彼女の股間からそそり立つものは、ツバサが男だった頃よりも明らかに大きいが、不思議と少年に見立てたミロに不釣り合いではなかった。
狼狽えるツバサを余所に、ミロは嬉々として準備する。
筋力まで男勝りに上がったミロは、ツバサの両足を掴むと無抵抗なのをいいことに左右に広げながら持ち上げ、M字開脚させていく。
濡れた秘所どころか、愛液の滴る股間の下、お尻の穴まで覗けそう。
この体位は“まんぐり返し”だったか……。
現実逃避したいのに、自分の情けないポーズが嫌でも眼に入る。
初夜を迎える花嫁にように羞恥心が振り切れたツバサの戸惑う表情を、ミロは舌舐めずりで見惚れている。まるっきりエロ親父だ。
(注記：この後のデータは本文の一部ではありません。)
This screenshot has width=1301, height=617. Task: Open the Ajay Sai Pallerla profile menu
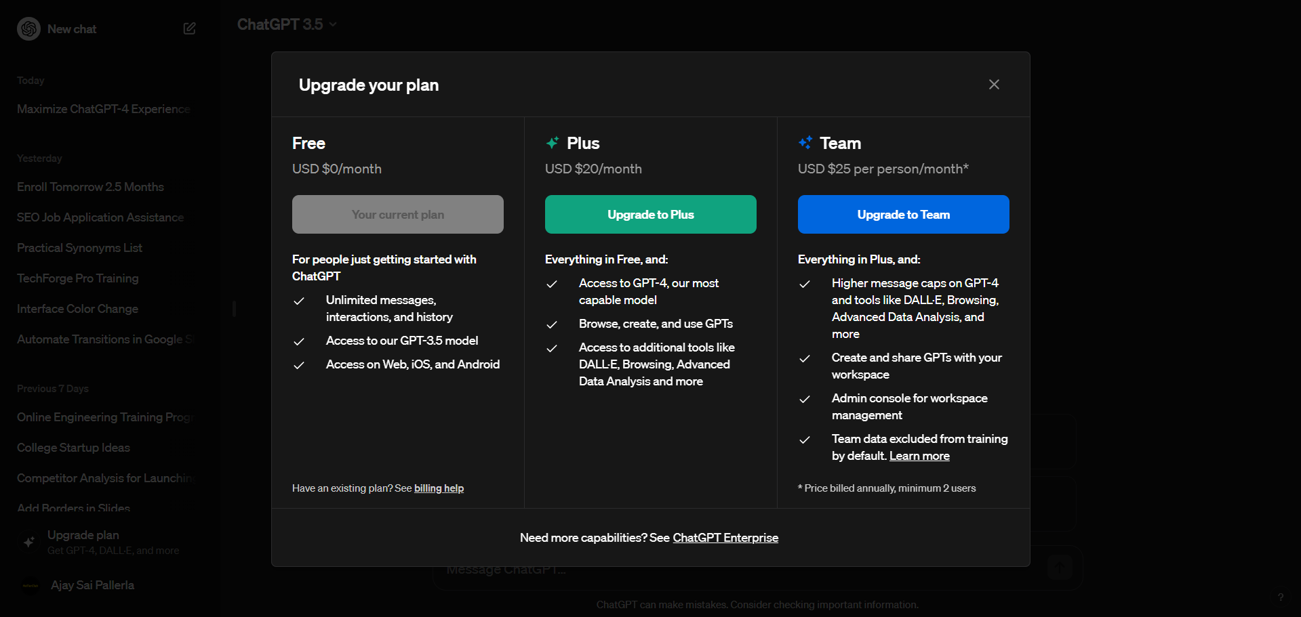[x=92, y=585]
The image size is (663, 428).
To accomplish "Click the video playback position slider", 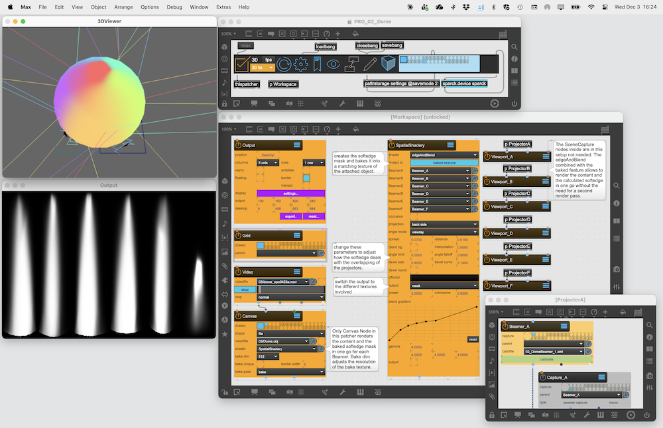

無防備にさらされたツバサの秘所に、ミロのそそり立つ先端が宛がわれる。
「今日こそ……ツバサさんの胎内に赤ちゃんをッッッ!!」
「い、いやだ! まだ心の準備が……いやあああああああああああああああっ!」
夜が明けるまで、ツバサの嬌声が鳴り止むことはなかった。